第十二章(4):愛の証、目覚めの朝
夜が明け、柔らかな朝の光が部屋に差し込んできた。
目覚めると、私はルシアン様の腕の中にいた。
彼の温かい腕が私をしっかりと抱きしめ、規則正しい寝息がすぐ耳元で聞こえる。
昨夜の甘く熱い余韻がまだ体中に残っていて、目覚めたばかりの意識を、とろけるような幸福感で満たしていく。
顔を上げると、ルシアン様が静かに眠っている横顔があった。
朝日に照らされた銀色の髪が、彼の白い肌にさらりと落ちている。
その完璧なまでに美しい寝顔は、まるで絵画のようだった。
こんなにも近くで、彼の無防備な姿を見つめることができるなんて、夢のようだ。
(本当に…私、ルシアン様と夫婦になったんだ…)
改めてその事実を噛み締めると、胸がいっぱいになる。
私がじっと見つめていることに気づいたのか、ルシアン様の長い睫毛がゆっくりと震え、蒼い瞳が薄く開かれた。

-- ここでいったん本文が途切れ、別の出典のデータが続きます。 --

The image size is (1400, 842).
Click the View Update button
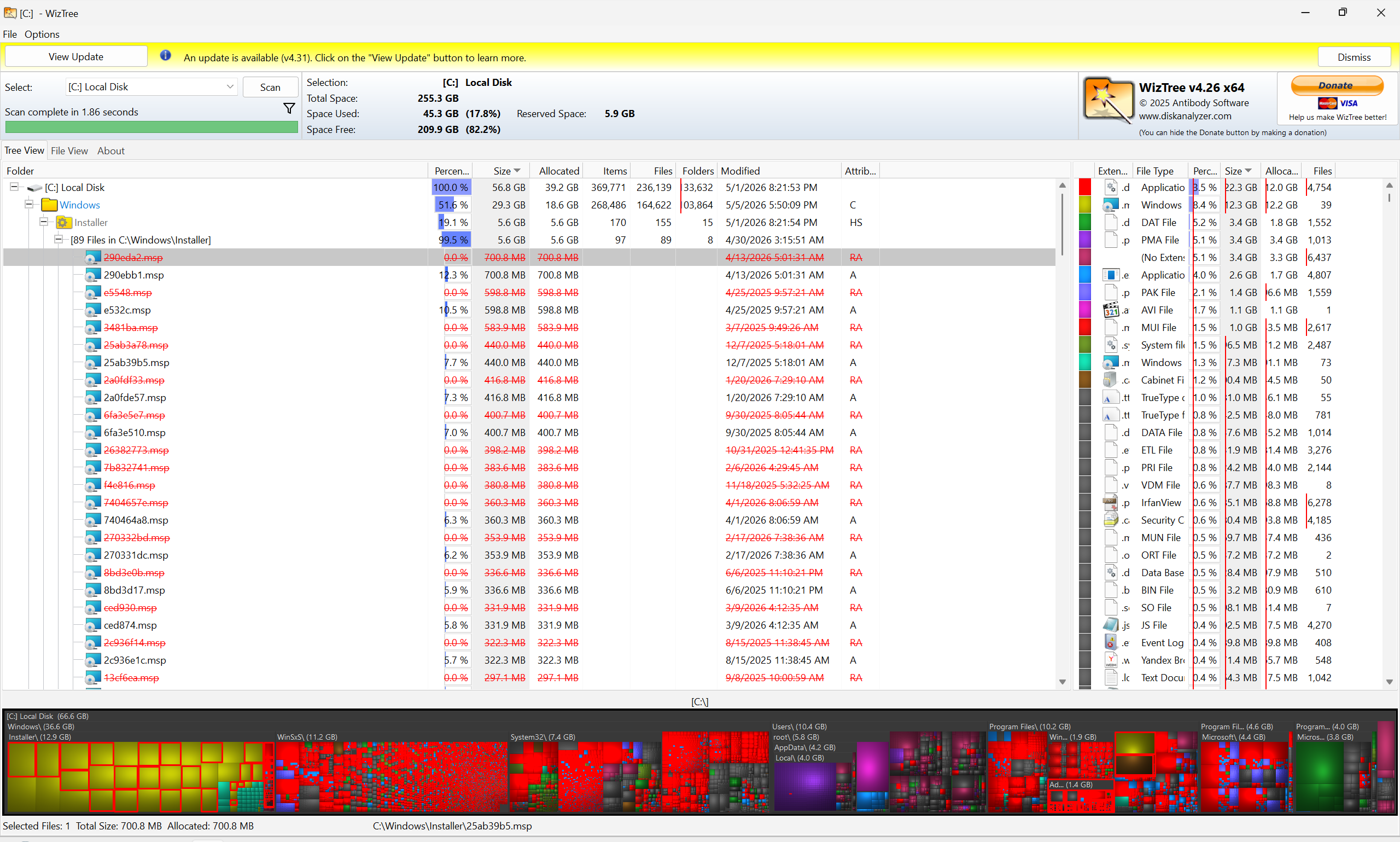[x=76, y=57]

視線が合うと、彼の瞳の奥に、夜とは違う、穏やかで限りなく優しい光が宿る。
「…セラフィナ…」
掠れた、けれどどこまでも甘い声で、彼は私の名を呼んだ。
その声は、昨夜の情熱と、今朝の満ち足りた安らぎが混じり合った、特別な響きを持っていた。
彼はそっと私を引き寄せ、額に優しいキスを落とす。
「よく眠れたか?」
その問いかけに、私は小さく頷いた。
恥ずかしさと、この上ない幸福感が入り混じって、言葉が出てこない。
ルシアン様は私の頬に手を添え、親指でそっと撫でた。
「昨夜は…その…俺は…自分を律することができなかった。お前を傷つけはしなかったか?」
その言葉に、昨夜の彼の葛藤と、私への深い配慮が滲んでいるのが伝わってきた。私は首を横に振ると、彼の胸に顔を埋めた。

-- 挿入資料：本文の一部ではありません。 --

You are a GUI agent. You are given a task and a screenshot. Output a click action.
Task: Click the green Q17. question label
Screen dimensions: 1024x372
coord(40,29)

「いいえ…ルシアン様の温かさで、私は…、とても幸せでした…」
絞り出すようにそう伝えると、ルシアン様が安堵したように息を吐く。
(ああもう、ルシアン様ってば、本当に罪な男! 昨夜のあの完璧すぎる肉体美も、月明かりに照らされた彫刻みたいな姿も、ぜーんぶ私の目に焼き付いて離れないんですけど! 脳内では「公式供給! 全裸バージョン! ひえええええええっ!」って大絶叫だったし、あのサラサラ銀髪が肌に触れるたび、色気ダダ漏れの推しに、本気で鼻血出そうだったんだから! しかも、「お前に優しくできるか自信がない」って言いながら、底なしの愛で私を求めてくれたじゃないですか! もう、すべてが最高すぎて、私の心臓、全然追いつきませんってば!)
彼は私をさらに強く抱きしめ、二人の体が隙間なく密着する。互いの肌の温もりと、鼓動が心地よく響き合った。
「…ありがとう、セラフィナ」
彼の声は、感謝と、そして深い愛情に満ちていた。
彼の唇が、私の髪にそっと触れる。
朝日は次第に高く昇り、部屋全体を温かい光で満たしていく。
二人の間には、もはや何も隔てるものはない。ただ、深く、そして永遠に結びついた愛だけがあった。